To interpret the polarization spectra for SN 2015bn, we will consider simple ellipsoidal geometries using the Monte Carlo toy-code presented by Bulla et al. (2015). Monte Carlo packets, representing bundles of photons, are created unpolarized at a spherical photosphere of radius R_ph, emitted assuming constant surface brightness and propagated throughout a prolate ellipsoidal envelope defined by

$$\begin{eqnarray}&&\displaystyle \frac{{x}^{2}}{{a}^{2}}+\displaystyle \frac{{y}^{2}}{{b}^{2}}+\displaystyle \frac{{z}^{2}}{{c}^{2}}=1,\,a=b\lt c.\end{eqnarray} \tag{ 3 }$$

The latter can be rewritten in cylindrical coordinates as

$$\begin{eqnarray}&&\displaystyle \frac{{r}^{2}}{{A}^{2}}+{z}^{2}={c}^{2},\end{eqnarray} \tag{ 4 }$$

where we have introduced the axis ratio A = a/c < 1. Our calculations adopt ellipsoidal isodensity surfaces

$$\begin{eqnarray}&&\rho (\xi ,t)=\displaystyle \frac{{\rho }_{0}(t)}{{\xi }^{n}},\end{eqnarray} \tag{ 5 }$$

where

$$\begin{eqnarray}&&\xi =\sqrt{\displaystyle \frac{{r}^{2}}{{A}^{2}}+{z}^{2}}.\end{eqnarray} \tag{ 6 }$$

For all our calculations we use a power-law index n = 7 as suggested by previous studies (e.g., Mazzali et al. 2016). On their journey throughout the ejecta, Monte Carlo packets can interact with matter and change their polarization state. Two sources of opacity are used: a gray electron scattering opacity and a wavelength-dependent line opacity (see below). The former is assumed to partially polarize the radiation, while the latter is regarded as a depolarizing contribution (see e.g., Jeffery 1989, 1991). Polarization spectra are extracted for an equatorial viewing angle (that is along the semi-minor axis of the prolate ellipsoid). Moving the observer orientation from the equatorial plane toward the pole would result in smaller polarization levels and thus would require larger asphericities than those predicted below.

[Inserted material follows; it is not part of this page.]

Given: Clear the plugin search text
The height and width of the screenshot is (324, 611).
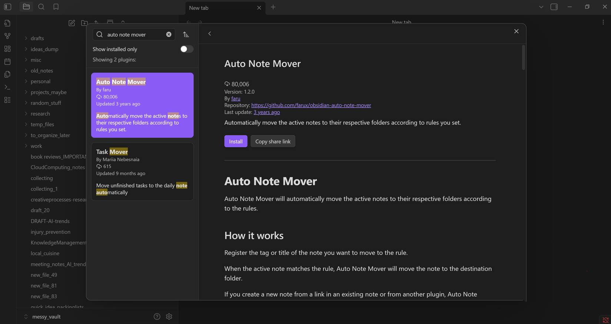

The electron scattering coefficient and line opacity distribution adopted in our calculations are estimated using the one-dimensional tardis radiative transfer code (Kerzendorf & Sim 2014). In particular, calculations with two different ejecta compositions have been carried out: one (hereafter referred to as Model A) adopting the ejecta composition proposed by Mazzali et al. (2016) and one (Model B) assuming an extreme case of ⁵⁶Ni-dominated ejecta at the time of explosion. In the latter case, we derive the relative abundances of each element by calculating the fraction of Ni that has decayed to Fe and Co at both epochs of SN 2015bn. The specific ejecta compositions used for each calculation are reported in Table 2. tardis provides values for the electron scattering coefficient and the Sobolev optical depth of each transition in each zone from which tables of wavelength-dependent expansion opacities can be calculated (Karp et al. 1977; Friend & Castor 1983; Eastman & Pinto 1993). The opacities obtained for tardis zones close to the photosphere in tardis are plotted in Figure 4. At both epochs, Model A produces only a weak wavelength dependence in the line opacity distribution across the wavelength interval covered by our observations (∼4000–8000 Å), with values that are a factor ∼10 lower than the electron scattering opacity (${k}_{\mathrm{sc}}^{A,1}=0.047\,{\mathrm{cm}}^{2}\,{{\rm{g}}}^{-1}$ and ${k}_{\mathrm{sc}}^{A,2}=0.027\,{\mathrm{cm}}^{2}\,{{\rm{g}}}^{-1}$ at the first and second epoch, respectively). In contrast, the line opacity distribution extracted for Model B is strongly wavelength dependent in this region. While spectral regions around 8000 Å are still dominated by electron scattering opacity (${k}_{\mathrm{sc}}^{B,1}=0.015\,{\mathrm{cm}}^{2}\,{{\rm{g}}}^{-1}$ and ${k}_{\mathrm{sc}}^{B,2}=0.014\,{\mathrm{cm}}^{2}\,{{\rm{g}}}^{-1}$), the line opacity contribution steadily increases toward the bluer regions of the spectrum and becomes dominant around 4000 Å.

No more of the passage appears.